四十五話 最後のやりとり
僕はすぐ刀を抜いて、結月に刃をむける。 琴を憑かせてないせいで、刀身は炎に包まれることはない。 今僕が握っているのは、そこらへんにある普通の刀。 人は殺せても妖は殺すことのできない、ただの鉄の棒。
それでも、敵意をむけるには十分の効果を発揮する。
「悠!?」
僕の行動に動揺してか、琴が声を荒げるのと同時に結月は刀の柄に手をかけようとしていた。
「おまえ、人は殺してないな……」
「殺してはないです」
「殺しては?」
「こっそり剣術の練習をしてましたら、変な男たちが来ましてね」
やれやれといったようにため息をつきながら首を左右に振った。
「切ったのか?」
「あんまりいいものじゃなかったですけどね」
もう手遅れだ。 結月はもう……。
「琴!!」
呼びかけるとすぐ後ろで熱気を感じ、神降ろしの準備をしているのが確認できた。 しぶると思っていたが素直に従ってくれたのはありがたい。
しかし琴を憑かせることは、僕の握っている刀をどんな生き物をも殺す凶器にすることを意味していた。
「やっぱり目立ちますよね、それ」
「そうだな、間違っても敵前でやるものではないな」
これから神降ろしを始めるのに結月は一歩も動かず、琴の変身を待っていた。
高くそびえる炎の柱を悲しそうな目で眺めながら、待っていた。
「仕掛けてこないのか?」
「ん? あぁ……、もう最後になるんだしいいかなって思いましてね」
しばらく会わないうちに生意気なことを言うようになったじゃないか。 さすがにカチンときた。

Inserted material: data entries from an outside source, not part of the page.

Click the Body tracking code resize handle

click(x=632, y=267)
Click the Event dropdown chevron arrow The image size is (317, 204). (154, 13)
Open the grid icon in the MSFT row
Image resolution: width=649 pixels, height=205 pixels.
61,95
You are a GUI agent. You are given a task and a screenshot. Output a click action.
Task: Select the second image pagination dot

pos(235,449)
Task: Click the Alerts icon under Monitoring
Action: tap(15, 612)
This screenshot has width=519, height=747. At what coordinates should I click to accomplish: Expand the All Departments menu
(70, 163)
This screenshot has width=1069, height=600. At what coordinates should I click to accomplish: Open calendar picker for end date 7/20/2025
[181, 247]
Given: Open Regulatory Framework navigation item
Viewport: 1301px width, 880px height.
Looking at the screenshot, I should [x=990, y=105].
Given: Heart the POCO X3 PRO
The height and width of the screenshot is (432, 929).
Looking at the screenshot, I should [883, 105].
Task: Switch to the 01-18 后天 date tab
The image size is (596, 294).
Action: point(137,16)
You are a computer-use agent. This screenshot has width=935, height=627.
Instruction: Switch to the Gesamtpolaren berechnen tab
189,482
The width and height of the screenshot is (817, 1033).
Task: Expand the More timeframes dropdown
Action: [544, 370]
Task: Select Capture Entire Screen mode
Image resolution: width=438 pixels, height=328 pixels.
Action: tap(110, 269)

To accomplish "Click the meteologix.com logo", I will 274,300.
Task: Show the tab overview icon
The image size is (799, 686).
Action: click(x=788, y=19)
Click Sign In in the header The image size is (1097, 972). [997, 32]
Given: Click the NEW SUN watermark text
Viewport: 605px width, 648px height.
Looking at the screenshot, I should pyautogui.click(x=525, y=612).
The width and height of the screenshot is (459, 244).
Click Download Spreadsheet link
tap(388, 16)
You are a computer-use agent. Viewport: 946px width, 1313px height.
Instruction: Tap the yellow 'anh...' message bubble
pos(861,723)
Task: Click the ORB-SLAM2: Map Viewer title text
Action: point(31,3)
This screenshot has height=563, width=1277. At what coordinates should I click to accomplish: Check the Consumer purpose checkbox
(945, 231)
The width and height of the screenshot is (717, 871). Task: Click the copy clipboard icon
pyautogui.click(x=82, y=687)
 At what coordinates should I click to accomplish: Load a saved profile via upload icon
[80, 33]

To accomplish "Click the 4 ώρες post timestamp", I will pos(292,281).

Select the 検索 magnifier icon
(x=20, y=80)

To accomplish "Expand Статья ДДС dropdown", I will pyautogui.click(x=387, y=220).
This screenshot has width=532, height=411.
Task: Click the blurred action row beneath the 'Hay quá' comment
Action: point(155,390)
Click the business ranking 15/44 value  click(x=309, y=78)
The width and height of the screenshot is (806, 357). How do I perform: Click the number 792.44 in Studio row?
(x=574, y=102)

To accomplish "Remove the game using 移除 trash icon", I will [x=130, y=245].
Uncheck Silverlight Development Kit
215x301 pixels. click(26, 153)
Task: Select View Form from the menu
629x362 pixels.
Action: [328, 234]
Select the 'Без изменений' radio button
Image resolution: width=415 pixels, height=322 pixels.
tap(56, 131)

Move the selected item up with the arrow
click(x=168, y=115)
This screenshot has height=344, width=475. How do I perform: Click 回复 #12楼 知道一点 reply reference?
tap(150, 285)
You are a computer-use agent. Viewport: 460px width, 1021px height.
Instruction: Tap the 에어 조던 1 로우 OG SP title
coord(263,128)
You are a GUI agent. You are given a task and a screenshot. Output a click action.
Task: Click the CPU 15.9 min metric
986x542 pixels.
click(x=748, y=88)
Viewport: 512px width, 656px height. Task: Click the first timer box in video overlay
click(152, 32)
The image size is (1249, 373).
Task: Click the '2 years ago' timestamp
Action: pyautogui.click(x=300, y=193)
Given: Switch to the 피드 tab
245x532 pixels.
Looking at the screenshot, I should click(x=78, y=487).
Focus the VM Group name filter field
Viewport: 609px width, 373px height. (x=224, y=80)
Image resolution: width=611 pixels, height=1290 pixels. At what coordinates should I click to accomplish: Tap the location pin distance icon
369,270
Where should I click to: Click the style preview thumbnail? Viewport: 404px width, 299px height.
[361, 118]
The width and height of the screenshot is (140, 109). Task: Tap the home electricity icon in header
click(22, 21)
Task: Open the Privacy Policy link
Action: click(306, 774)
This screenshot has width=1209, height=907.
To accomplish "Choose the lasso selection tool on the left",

一発でその生意気な口をたたいたことを後悔させてやろうと、身体に余計な力が入る。
本当に神降ろしが終わるまで何もせず待っていた。 そのおかげで、僕の刀から炎が湧き上がる。
「やっとですか。 もう少し、なんとかならないものですかね」
「そう言うな。 琴だって歳のわりに頑張ってるんだ」
「……悠、後で話しがあるから覚えておいて」
いつにも増して炎の勢いが強くなる。 琴もご立腹のようだ。
それにしても、親しい間柄の殺し合いなのに緊張感がない。
いつものようにゆったりとした空気が漂い、気持ちが安らいでいく気がした。
「最後に、こんな気持ちになれてよかったです」
ぽつりと結月がつぶやくと、刀を抜き放ち突きの型で迫ってきた。
あの鬼の血が流れているだけあって速いが、あの鎧の鬼ほどではない。
冷静に刀を正面に構え、頭を迫った刀を受け身の要領で流した。
結月の身体が勢いに任せて前のめりになったところに、柄の部分を結月の顔に向けて打ち付けた。
しかし、結月は鞘を持ち上げてそれを防いだ。
そのまま僕を通り越し前転して態勢を立て直した。
すぐさま腰を低くして突進してきた。 今度は僕の足を横なぎに切り払うのを、上に跳ぶことで避ける。
僕も切りつけようと構えようとするが、それよりも速く結月はまた鞘を使い、僕の胸を強打する。
あまりの威力に息が詰まり、態勢も崩れた。 不恰好に背中から地面に落ちた。
痛みに顔をしかめる暇もなく、結月の斬撃がきた。
それを防ぐと、また鞘での打撃をもらい息が詰まる。
一旦距離を取らないと、攻めるにも攻められない。
それにさっき結月が言った言葉も気になる。
死ぬつもりなのか……。
お前は今、どんな想いでいるんだ……。